Real-World Clinical Data
The achievement described in the study is also notable because the data were drawn from all the slides taken over a year at MSK, as a pathologist would encounter in actual practice. The patients had one of three common types of cancer: prostate cancer, skin cancer, or breast cancer that had spread to lymph nodes. Some slides included common artifacts such as air bubbles and slicing irregularities that can make them hard to read.
“This is the first truly clinical-grade artificial intelligence model in pathology,” Dr. Fuchs says. “We showed that we can train deep learning models on a large scale, using messy, real-world data.”
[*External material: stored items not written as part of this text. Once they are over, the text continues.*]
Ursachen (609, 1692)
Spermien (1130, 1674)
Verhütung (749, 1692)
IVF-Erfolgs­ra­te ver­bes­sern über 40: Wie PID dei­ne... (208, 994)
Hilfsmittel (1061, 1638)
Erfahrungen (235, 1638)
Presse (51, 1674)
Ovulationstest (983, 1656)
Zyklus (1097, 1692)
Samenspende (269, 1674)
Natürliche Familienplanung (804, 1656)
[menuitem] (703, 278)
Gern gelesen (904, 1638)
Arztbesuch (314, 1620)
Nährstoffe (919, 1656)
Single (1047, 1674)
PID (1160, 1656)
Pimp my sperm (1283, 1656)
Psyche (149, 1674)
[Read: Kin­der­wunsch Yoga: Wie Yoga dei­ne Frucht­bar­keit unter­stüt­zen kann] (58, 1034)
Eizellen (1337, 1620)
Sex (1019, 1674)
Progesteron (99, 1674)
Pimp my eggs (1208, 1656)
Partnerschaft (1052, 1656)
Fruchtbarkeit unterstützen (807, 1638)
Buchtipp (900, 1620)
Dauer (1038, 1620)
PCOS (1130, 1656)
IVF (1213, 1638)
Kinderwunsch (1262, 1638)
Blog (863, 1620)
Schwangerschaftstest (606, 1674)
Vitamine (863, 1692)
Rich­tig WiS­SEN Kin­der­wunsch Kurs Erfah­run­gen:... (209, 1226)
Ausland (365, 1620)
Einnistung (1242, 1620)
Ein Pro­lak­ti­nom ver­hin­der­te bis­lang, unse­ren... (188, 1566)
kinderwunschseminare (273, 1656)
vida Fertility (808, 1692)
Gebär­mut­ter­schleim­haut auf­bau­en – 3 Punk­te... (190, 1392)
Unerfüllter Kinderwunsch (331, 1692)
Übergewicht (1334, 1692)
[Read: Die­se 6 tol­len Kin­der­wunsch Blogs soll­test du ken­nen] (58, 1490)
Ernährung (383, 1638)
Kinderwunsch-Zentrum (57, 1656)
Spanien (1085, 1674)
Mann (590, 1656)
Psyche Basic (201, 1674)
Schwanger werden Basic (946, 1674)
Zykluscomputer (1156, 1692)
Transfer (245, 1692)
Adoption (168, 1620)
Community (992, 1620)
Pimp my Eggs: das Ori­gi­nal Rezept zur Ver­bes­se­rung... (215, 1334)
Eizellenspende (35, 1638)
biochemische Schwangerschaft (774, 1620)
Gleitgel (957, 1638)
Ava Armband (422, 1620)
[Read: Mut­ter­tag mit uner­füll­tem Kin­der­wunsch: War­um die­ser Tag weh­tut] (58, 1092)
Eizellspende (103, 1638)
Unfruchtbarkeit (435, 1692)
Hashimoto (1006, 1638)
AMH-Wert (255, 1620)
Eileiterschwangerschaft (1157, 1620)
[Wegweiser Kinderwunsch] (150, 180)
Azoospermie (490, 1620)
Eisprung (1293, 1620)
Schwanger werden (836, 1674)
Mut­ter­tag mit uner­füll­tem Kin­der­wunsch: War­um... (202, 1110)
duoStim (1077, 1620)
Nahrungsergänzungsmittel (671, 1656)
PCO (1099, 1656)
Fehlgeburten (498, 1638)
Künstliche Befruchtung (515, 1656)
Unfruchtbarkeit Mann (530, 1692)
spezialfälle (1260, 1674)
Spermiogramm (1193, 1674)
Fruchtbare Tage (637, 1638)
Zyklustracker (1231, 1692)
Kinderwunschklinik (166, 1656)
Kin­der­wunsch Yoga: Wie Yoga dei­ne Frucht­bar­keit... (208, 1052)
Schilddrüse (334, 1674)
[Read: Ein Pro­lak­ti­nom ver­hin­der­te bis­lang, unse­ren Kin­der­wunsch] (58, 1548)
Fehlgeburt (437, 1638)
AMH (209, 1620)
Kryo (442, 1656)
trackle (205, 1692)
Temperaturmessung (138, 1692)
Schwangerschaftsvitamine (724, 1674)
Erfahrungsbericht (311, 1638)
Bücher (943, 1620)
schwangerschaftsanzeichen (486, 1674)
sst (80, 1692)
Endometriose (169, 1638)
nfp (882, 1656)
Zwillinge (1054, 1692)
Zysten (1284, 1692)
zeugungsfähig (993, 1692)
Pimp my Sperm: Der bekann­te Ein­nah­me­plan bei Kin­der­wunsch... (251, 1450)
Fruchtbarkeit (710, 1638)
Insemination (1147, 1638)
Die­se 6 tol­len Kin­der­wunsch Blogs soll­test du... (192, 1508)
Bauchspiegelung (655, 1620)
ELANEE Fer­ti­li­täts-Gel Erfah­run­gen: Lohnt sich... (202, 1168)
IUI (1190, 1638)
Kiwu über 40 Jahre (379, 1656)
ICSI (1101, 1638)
This is in stark contrast with earlier deep learning studies, which used “curated” sets of slides selected because they were clear, well defined, and easy to analyze.
A Widespread Benefit
Digital pathology has not been widely used for primary diagnosis in the United States. This is in part because the technology is costly, and the benefits of using a digital platform have been difficult to demonstrate. This artificial intelligence is the culmination of several years of close collaboration between MSK’s computer scientists, machine learning experts, pathologists, and oncologists.
“Memorial Sloan Kettering is a unique environment, with experts in different fields constantly working hand in hand,” Dr. Fuchs says. “But the ultimate goal is to democratize this knowledge so that pathologists and patients worldwide can benefit.”